In seinem Werk „Von Sonnen und Sonnenstäubchen“ (1903) machte sich Bölsche bereits Gedanken zu Landschaftsschutz, standortgerechter Forstwirtschaft und Vogelschutz:
„Ich dachte an leichtsinnig zerstörte deutsche Landschaftsschönheit. Die wundervollen Elbsandsteinfelsen bei der Bastei, von roher Steinbrucharbeit angenagt. Das idyllische Siebengebirge, die Perle der gesamten Rheinlandschaft, schon in weiten Teilen fortgefressen durch gleichen Raubbetrieb. Die Urwaldpracht des Spreewaldes von Jahr zu Jahr eingeengt, aufgesaugt von winzigen Augenblickszwecken einer wahren Pygmäenkultur1. Dazu eine nivellierende staatliche Forstkultur, die, um das Ärgernis eines hohlen Baumes zu beseitigen, eine schöne deutsche Vogelart um die andere am Mangel an Nistgelegenheit aussterben lässt. Landschaftliche Schutzgesetze, die zu spät kommen an Orten, wo ein Narr in einer Woche mehr roden und ausrotten kann, als die Natur in Jahrtausenden schenkt. Noch ist es zum Glück an unzähligen Orten nicht zu spät. Aber Heimatschutz muss eine Tat werden, eine Gewalt – nicht nur ein Wort. Wie unsere deutsche Landschaft dasteht, ist sie ein Kunstwerk, aus all seinem Zeitenwandel doch mit allen Mitteln der großen Zauberkünstlerin Natur einheitlich herausgestellt. Nun ist diese Natur eingesunken in uns, wir sind ihre Augen, ihre Hand.“

In der damaligen kolonialistischen Sichtweise betrachtete man die Pygmäen als primitiv und unzivilisiert, während diese Sichtweise heute einerseits überwiegend als Rassismus betrachtet wird und andererseits vermehrt die seit Jahrtausenden nachhaltig praktizierte Lebensweise vieler indigener Völker als vorbildlich erkannt wird.
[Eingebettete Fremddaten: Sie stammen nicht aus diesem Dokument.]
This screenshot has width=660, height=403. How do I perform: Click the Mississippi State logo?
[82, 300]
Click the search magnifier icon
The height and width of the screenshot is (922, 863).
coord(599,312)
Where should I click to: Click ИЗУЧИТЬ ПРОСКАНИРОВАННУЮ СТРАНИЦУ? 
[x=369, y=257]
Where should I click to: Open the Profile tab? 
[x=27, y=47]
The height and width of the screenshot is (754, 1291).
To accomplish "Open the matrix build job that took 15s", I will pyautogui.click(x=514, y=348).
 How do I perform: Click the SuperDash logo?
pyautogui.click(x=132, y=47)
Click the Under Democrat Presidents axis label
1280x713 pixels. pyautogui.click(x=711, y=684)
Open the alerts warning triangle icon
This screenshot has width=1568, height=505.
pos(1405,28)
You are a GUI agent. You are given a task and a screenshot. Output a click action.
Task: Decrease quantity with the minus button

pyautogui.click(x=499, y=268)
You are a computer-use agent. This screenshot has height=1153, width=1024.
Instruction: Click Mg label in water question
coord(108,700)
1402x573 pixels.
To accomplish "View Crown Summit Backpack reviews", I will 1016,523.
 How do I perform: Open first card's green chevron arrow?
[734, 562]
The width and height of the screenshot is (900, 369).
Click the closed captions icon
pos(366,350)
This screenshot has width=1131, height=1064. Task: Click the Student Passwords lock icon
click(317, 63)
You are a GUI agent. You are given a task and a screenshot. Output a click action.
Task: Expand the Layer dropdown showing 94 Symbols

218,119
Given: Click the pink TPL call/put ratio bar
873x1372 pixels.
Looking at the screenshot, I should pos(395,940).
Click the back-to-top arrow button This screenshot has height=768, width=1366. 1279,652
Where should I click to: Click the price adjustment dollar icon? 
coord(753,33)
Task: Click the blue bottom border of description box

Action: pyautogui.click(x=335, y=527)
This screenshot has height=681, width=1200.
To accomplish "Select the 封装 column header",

Vermutlich bezieht sich Bölsche damit unter anderem auf das 1902 von Wilhelm II. erlassene „Gesetz gegen die Verunstaltung landschaftlich hervorragender Gegenden“ (siehe Geschichte des Landschaftsschutzes).

1 In der damaligen kolonialistischen Sichtweise betrachtete man die Pygmäen als primitiv und unzivilisiert, während diese Sichtweise heute einerseits überwiegend als Rassismus betrachtet wird und andererseits vermehrt die seit Jahrtausenden nachhaltig praktizierte Lebensweise vieler indigener Völker als vorbildlich erkannt wird.
2 Vermutlich bezieht sich Bölsche damit unter anderem auf das 1902 von Wilhelm II. erlassene „Gesetz gegen die Verunstaltung landschaftlich hervorragender Gegenden“ (siehe Geschichte des Landschaftsschutzes).